-------- Exercise material

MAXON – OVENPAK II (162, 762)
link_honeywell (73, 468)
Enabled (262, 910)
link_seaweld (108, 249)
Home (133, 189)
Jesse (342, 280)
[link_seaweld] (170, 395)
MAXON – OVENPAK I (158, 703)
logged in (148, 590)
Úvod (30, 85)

----------------
-------- Exercise material

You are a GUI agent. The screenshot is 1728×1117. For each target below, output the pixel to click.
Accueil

----------------

> **What the exercise asks**
Please make an exact copy of the lines above from the line with "Jesse (342, 280)" through the line with "Úvod (30, 85)", both ends included.

> **Task output**
Jesse (342, 280)
[link_seaweld] (170, 395)
MAXON – OVENPAK I (158, 703)
logged in (148, 590)
Úvod (30, 85)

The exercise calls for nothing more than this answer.